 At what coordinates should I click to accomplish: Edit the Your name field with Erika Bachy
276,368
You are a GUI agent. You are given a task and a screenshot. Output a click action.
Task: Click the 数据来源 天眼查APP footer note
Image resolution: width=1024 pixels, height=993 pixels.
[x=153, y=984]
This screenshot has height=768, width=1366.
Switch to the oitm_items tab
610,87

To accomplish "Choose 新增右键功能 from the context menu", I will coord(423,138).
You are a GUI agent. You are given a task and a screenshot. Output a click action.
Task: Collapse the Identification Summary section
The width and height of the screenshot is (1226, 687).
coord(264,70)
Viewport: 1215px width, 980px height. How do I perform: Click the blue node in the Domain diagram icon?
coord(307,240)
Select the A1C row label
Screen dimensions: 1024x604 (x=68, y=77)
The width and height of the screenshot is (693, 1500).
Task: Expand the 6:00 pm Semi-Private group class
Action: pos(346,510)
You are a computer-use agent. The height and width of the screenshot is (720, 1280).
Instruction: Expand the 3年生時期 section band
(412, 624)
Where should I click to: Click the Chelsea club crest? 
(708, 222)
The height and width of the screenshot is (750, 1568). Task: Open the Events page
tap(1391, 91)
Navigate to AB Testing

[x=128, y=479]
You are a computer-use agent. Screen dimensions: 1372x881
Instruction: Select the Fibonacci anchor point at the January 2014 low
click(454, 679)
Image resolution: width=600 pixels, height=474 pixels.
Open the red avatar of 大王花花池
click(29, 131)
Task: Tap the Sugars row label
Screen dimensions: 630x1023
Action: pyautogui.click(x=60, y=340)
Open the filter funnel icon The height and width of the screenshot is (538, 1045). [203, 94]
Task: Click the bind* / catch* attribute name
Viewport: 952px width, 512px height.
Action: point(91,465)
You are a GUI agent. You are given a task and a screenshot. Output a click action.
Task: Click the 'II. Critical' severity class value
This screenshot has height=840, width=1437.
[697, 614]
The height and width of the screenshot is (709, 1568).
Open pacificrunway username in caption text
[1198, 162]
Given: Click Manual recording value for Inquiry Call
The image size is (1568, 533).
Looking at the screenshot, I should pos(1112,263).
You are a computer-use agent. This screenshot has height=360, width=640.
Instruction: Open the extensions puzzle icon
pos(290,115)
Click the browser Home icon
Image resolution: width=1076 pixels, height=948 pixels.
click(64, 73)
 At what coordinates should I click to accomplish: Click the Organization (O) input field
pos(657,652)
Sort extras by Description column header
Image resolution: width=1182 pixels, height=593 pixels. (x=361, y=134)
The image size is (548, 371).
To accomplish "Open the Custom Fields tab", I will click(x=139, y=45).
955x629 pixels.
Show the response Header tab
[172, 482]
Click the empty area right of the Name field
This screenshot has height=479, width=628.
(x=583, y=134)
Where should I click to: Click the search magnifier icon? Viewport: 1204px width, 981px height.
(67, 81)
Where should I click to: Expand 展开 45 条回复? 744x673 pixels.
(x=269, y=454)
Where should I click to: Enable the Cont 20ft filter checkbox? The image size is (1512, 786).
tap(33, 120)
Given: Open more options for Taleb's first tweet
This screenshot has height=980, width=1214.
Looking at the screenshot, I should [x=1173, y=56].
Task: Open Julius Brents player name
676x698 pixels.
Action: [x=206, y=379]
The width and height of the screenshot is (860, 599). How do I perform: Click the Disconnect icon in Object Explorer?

What the task asks => Find every line above that includes the word "value", then state how many there are and nothing more.

Output for this exercise => 2